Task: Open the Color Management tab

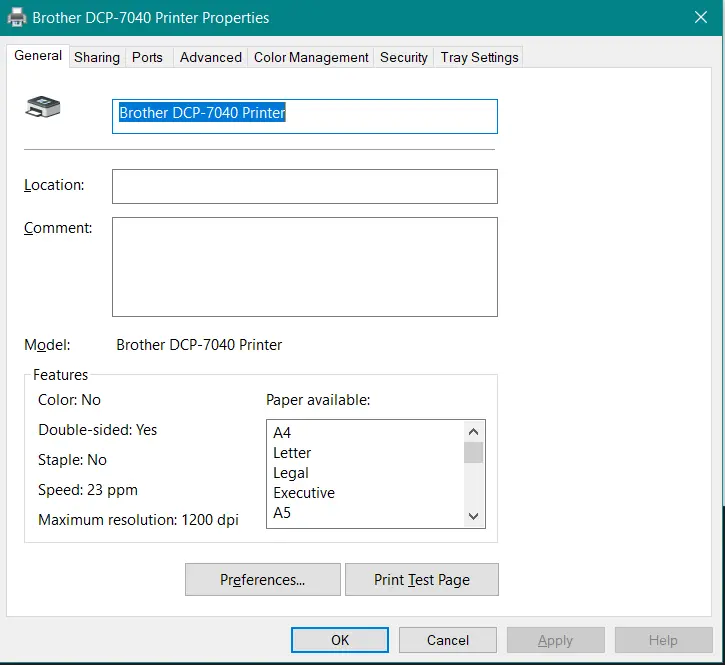Action: pyautogui.click(x=311, y=57)
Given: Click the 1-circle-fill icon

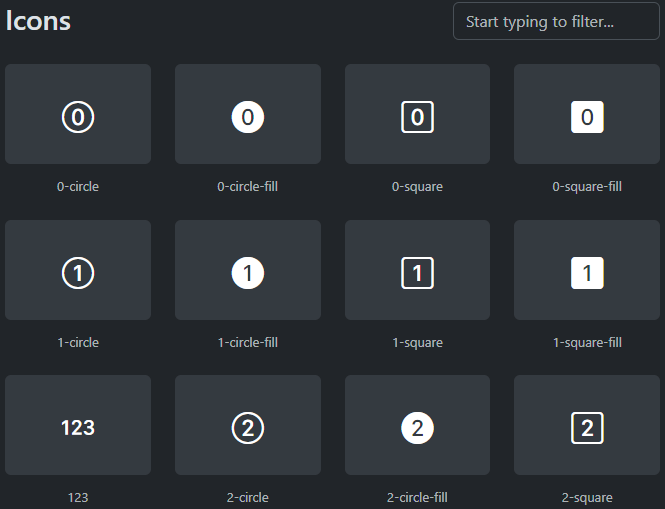Looking at the screenshot, I should [248, 271].
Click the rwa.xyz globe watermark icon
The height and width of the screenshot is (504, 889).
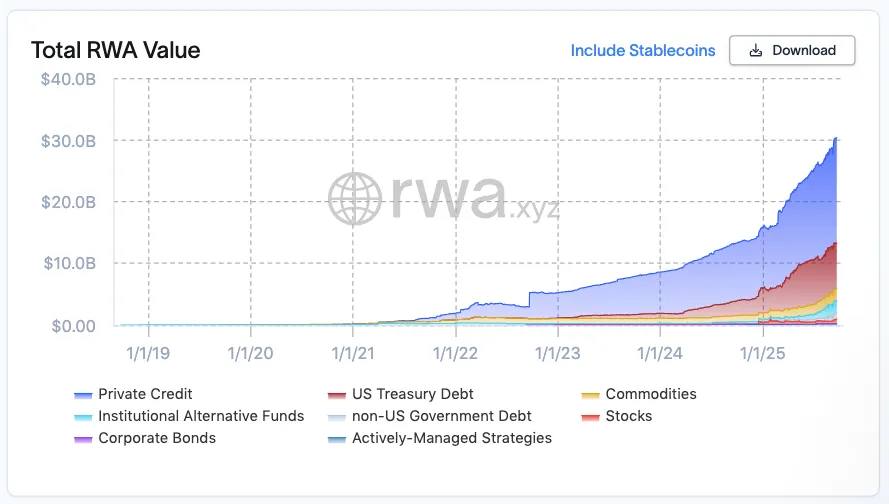(355, 198)
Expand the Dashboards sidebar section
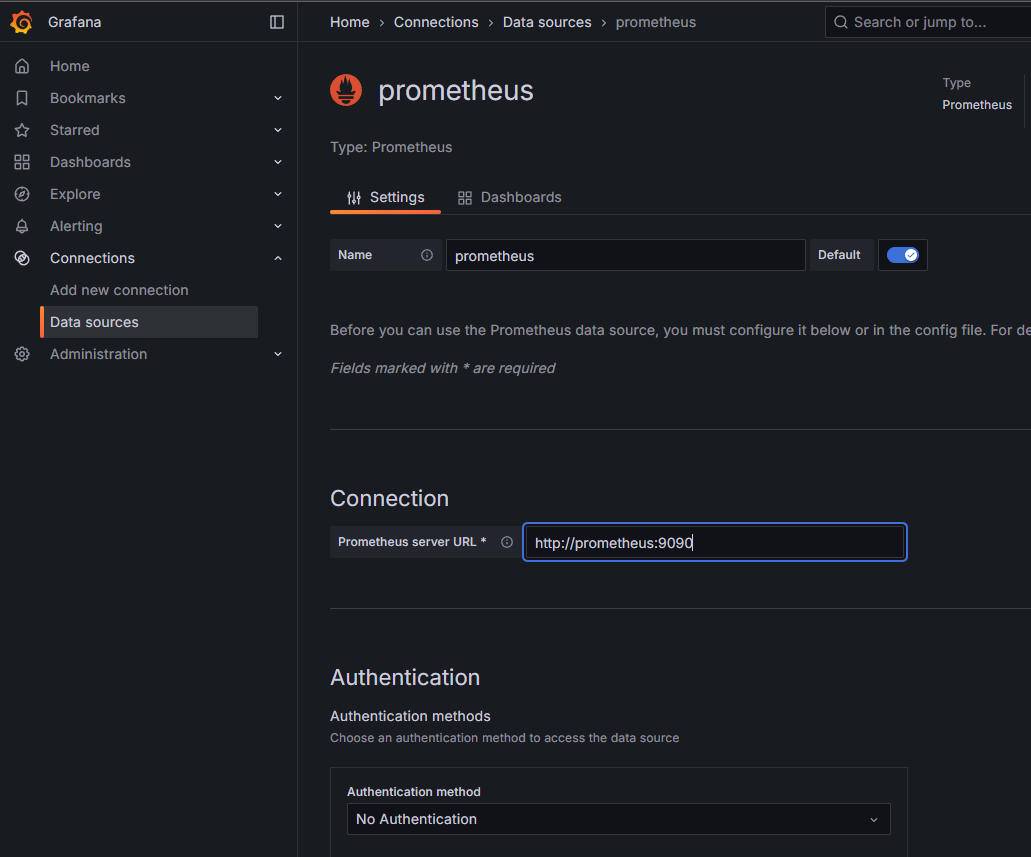Image resolution: width=1031 pixels, height=857 pixels. tap(278, 162)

****************************************

Task description: Each record above should be retyped exactly, with no pictures carried over.

Solution for this problem:
Task: Open the Color Management tab

Action: pyautogui.click(x=311, y=57)
Given: Click the 1-circle-fill icon

Looking at the screenshot, I should [248, 271].
Click the rwa.xyz globe watermark icon
The height and width of the screenshot is (504, 889).
(355, 198)
Expand the Dashboards sidebar section
Image resolution: width=1031 pixels, height=857 pixels. tap(278, 162)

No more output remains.